▶ **Texto**
********
Enquanto o marido narra suas experiências lisérgicas e dá garfadas em um ossobuco de vitela de R$ 86 (prato mais gorduroso, no preço e nas calorias, do cardápio), ela desliza o dedo no iPad e curte fotos no Facebook. À repórter, pediu dicas de compras na rua Oscar Freire, meca do consumo de luxo paulistano. O filho Theo, 36 anos, que já foi o Menino Maluquinho no teatro e hoje é advogado do ramo imobiliário, junta-se ao grupo.
Estamos no Gero, restaurante italiano de alta gastronomia, onde Zé costuma ir “quase toda semana”. Não vê contradição em ser de esquerda e gastar R$ 1 mil em um jantar para cinco pessoas. “O que eu deveria fazer? Doar meu salário da Globo?”, retruca. Foi, talvez, sua única esquivada durante a entrevista. “Vou contar para vocês tudo que nunca contei antes.”
Esse bronze é da Bahia? 
Pois é, fui conversar com o Duda Mendonça. Cara sensacional. A relação dele com os empregados é de emocionar.
Falaram sobre o quê? 
Fui pedir conselho. Falei dessa loucura de o Lindbergh [Farias, senador do PT-RJ] querer me lançar como candidato a deputado federal. Fui conversar sem compromisso, tomar uma cervejinha.
E ele apoiou sua candidatura? 
Não. Nenhum cara bom de cabeça dá força [risos]. A família não quer nem pensar. Fui conversar com o Lula, e ele me falou a mesma coisa. O Zé Dirceu, muito meu amigo, também.
Que bandeiras você defenderia, caso eleito?
********
▶ **Dados**

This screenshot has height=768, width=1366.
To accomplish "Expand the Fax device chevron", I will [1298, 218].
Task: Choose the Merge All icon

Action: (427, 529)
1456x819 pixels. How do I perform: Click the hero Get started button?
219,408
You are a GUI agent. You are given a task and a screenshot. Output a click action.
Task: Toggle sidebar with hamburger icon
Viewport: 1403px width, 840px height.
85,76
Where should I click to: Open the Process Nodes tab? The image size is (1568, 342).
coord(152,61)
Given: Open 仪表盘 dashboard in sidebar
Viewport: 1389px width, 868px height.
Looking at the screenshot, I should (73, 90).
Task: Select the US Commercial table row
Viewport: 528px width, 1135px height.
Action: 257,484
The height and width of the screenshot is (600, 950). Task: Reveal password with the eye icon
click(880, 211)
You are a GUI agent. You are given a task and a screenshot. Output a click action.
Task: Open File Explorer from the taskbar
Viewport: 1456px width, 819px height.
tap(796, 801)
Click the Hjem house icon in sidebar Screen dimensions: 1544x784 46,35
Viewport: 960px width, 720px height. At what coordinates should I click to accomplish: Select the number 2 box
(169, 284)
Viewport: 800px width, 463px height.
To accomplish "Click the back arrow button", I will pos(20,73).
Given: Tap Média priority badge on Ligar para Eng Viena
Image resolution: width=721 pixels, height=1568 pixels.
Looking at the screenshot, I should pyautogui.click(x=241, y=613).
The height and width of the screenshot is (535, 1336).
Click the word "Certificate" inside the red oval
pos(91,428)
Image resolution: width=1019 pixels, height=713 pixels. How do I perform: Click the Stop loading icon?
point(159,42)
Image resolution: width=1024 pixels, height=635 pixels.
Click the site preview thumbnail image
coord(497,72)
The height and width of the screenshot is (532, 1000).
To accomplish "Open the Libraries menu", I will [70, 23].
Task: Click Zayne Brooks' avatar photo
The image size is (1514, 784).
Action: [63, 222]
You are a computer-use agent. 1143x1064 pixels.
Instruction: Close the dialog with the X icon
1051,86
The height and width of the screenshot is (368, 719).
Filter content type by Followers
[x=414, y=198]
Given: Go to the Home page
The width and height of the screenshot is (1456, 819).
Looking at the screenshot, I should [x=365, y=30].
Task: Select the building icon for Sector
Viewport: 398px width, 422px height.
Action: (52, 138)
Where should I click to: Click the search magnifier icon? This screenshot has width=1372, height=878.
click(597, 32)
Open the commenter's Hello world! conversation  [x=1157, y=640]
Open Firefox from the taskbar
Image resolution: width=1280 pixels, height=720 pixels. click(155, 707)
********
▶ **Conjunto de tarefas**
a) As afirmações a seguir estão de acordo com a entrevista? Responda sim ou não a cada uma e cite literalmente o trecho decisivo: (i) O ossobuco de vitela custa R$ 86; (ii) Theo trabalha como advogado do ramo tributário; (iii) Duda Mendonça apoiou a candidatura de Zé.
b) Em que restaurante se passa a entrevista?

▶ **Respostas das tarefas**
a)
(i) Sim: “um ossobuco de vitela de R$ 86”.
(ii) Não: “hoje é advogado do ramo imobiliário”.
(iii) Não: “Não. Nenhum cara bom de cabeça dá força”.

b) No Gero, restaurante italiano de alta gastronomia.